Overview of records creation processes; management and documentation of those processes, including forms, mail, reports, reprographics management, document control, legal compliance; basic appraisal concepts; records inventories and retention scheduling; vital records; contingency planning; records disposition; and archives.

Prerequisite: MARA 200, 202

Course Objectives

Student Learning Outcomes

At the completion of the course, students will be able to:

  • articulate the importance of context in the creation of records and the basic principles of records creation and capture
  • apply the fundamentals of context analysis in order to design a classification scheme for records in paper, electronic and hybrid systems
  • describe the need for retention controls and demonstrate fundamental knowledge and application of appraisal strategies, development of appraisal criteria and decision making for records retention
  • formulate and apply retention decisions and produce retention documentation
  • identify vital records and apply fundamental principles of risk assessment and risk management planning in records retention, including disaster planning and business continuity planning

This course satisfies the following MARA Core Competencies:

  • C. Understand the evolution of information recordkeeping systems in response to technological change
  • D. Have expertise in the basic concepts and principles used to identify, evaluate, select, organize, maintain, and provide access to records of current and enduring value
  • E. Understand the system of standards and structures endorsed and utilized by the recordkeeping professions, particularly in the area of digital assets management
  • H. Be conversant with current information technologies and best practices relating to records preservation and security

Course Requirements

Assignments
This course requires a number of assignments designed to introduce students to the concepts covered in class and in the text, as well as practical applications of methods. Students will work in groups, with a specific recordkeeping scenario and forms (provided by instructor via ANGEL).

Students accumulate 100 points to determine the course grade. See Grading below for details. Details for the assignments will be given at the first class meeting and requirements for each will be posted under your Lessons tab on ANGEL.
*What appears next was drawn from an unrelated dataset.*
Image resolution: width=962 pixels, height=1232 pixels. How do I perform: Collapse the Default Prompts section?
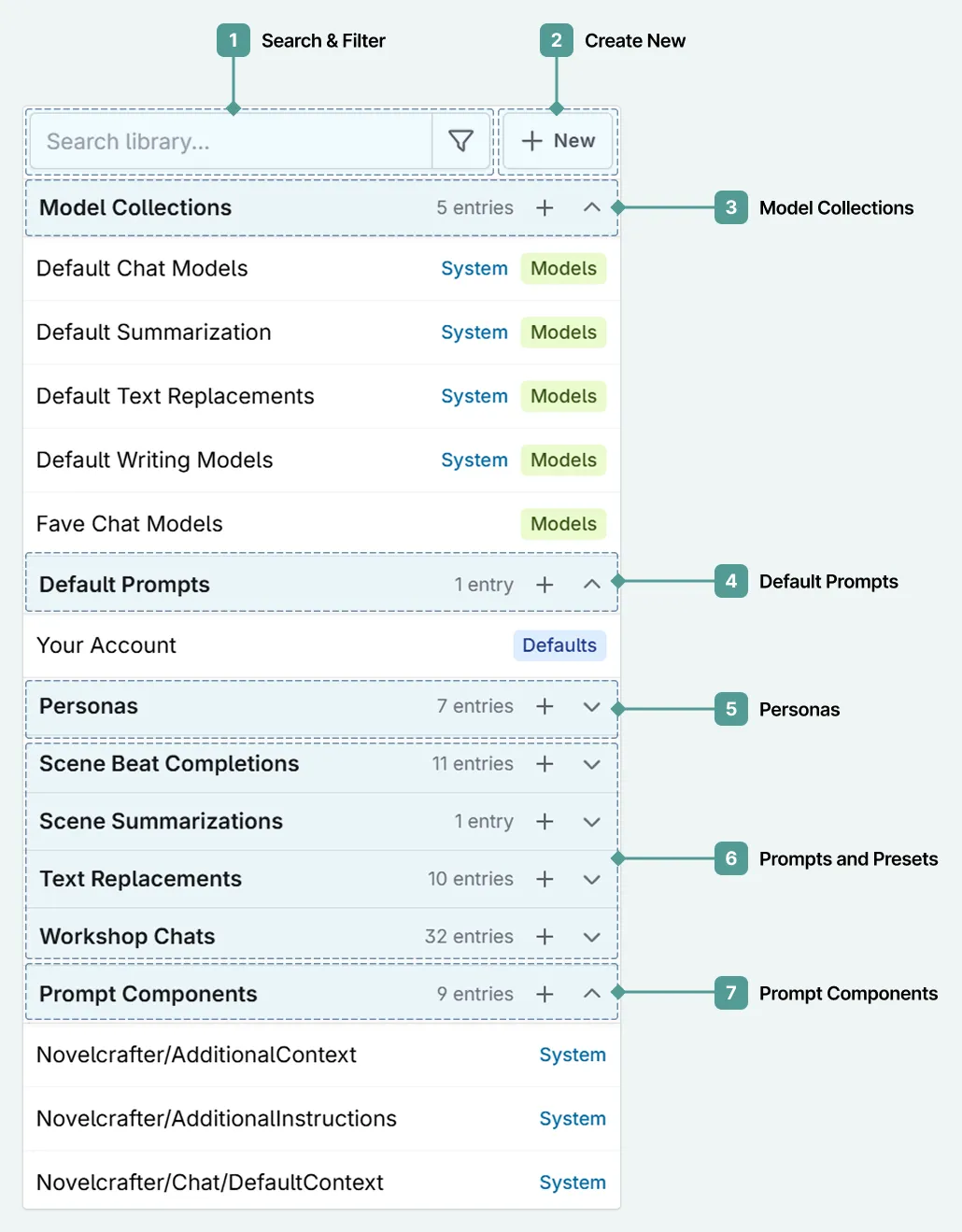(x=591, y=585)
The following assignments are designed to build one upon the other and guide students through all of the steps necessary for proper decision making regarding records creation, appraisal and retention:

  • Classification scheme assignment (15 points, due Week 4 - Feb. 17). Create a simple classification scheme for records based on a given recordkeeping scenario.
  • Appraisal criteria assignment (15 points, due Week 8 - Mar. 17 ). Building on the previous exercise, formulate appraisal criteria that form the basis for retention decisions based on an analysis of context (social, technological, legal, etc) and appraisal models introduced in class.
  • Records inventory assignment (15 points, due Week 9 - Mar. 31) . Create a records inventory that accurately reflects the recordkeeping scenario assigned.
  • Retention decision assignment (15 points, due Week 10 - Apr. 7). Apply the appraisal criteria to the records inventory and produce a table of retention decisions and justifications.
  • Retention schedule assignment (15 points, due Week 12 - Apr. 21). Codify retention decisions by producing a formal retention schedule.
  • Risk assessment assignment (15 points, due Week 15 - May 12). Analyze risk and the potential impact of a lack of retention management.
  • Class participation (10 points, ANGEL participation, group assignments

All assignments are due by 11:59 p.m. on their respective due date. Late submissions, or failure to adhere to the established file naming convention will cause a loss of 10% of the grade for that assignment.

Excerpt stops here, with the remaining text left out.